Repeat exactly, and only, the lines of the material below from the one that contains "Where should I" through its final line.

* * * * * * * * *

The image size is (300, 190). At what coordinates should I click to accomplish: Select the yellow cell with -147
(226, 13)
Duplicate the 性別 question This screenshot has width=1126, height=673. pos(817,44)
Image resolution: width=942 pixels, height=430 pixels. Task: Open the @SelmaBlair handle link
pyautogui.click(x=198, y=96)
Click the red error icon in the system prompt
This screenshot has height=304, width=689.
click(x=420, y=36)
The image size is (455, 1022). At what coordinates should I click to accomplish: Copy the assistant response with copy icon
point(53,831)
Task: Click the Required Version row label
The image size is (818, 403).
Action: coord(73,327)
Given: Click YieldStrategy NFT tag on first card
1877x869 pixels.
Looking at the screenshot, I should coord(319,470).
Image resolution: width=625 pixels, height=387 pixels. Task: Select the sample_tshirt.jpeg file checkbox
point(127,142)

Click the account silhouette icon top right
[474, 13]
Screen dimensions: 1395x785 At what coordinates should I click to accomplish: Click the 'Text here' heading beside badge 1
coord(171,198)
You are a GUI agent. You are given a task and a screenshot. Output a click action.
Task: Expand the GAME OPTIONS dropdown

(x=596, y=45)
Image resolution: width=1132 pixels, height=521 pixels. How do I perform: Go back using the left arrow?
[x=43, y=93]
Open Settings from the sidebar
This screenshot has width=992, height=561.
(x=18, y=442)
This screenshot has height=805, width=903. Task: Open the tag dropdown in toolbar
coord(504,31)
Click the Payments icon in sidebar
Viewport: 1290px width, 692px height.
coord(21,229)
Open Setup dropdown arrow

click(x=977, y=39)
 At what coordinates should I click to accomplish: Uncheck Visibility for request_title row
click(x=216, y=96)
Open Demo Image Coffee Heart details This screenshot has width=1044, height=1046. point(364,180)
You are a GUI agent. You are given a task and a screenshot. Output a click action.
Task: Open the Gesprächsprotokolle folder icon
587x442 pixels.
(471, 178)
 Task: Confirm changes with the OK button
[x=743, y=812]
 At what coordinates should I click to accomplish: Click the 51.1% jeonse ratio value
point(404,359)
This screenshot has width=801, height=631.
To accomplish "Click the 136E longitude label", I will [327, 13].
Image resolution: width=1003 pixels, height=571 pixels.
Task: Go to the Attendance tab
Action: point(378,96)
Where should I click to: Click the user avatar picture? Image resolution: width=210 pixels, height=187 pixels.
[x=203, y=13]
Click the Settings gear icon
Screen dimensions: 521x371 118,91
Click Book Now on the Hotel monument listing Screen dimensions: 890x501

* * * * * * * * *

_RESULT FOR THIS EXERCISE:_
Where should I click to: Click the user avatar picture? Image resolution: width=210 pixels, height=187 pixels.
[x=203, y=13]
Click the Settings gear icon
Screen dimensions: 521x371 118,91
Click Book Now on the Hotel monument listing Screen dimensions: 890x501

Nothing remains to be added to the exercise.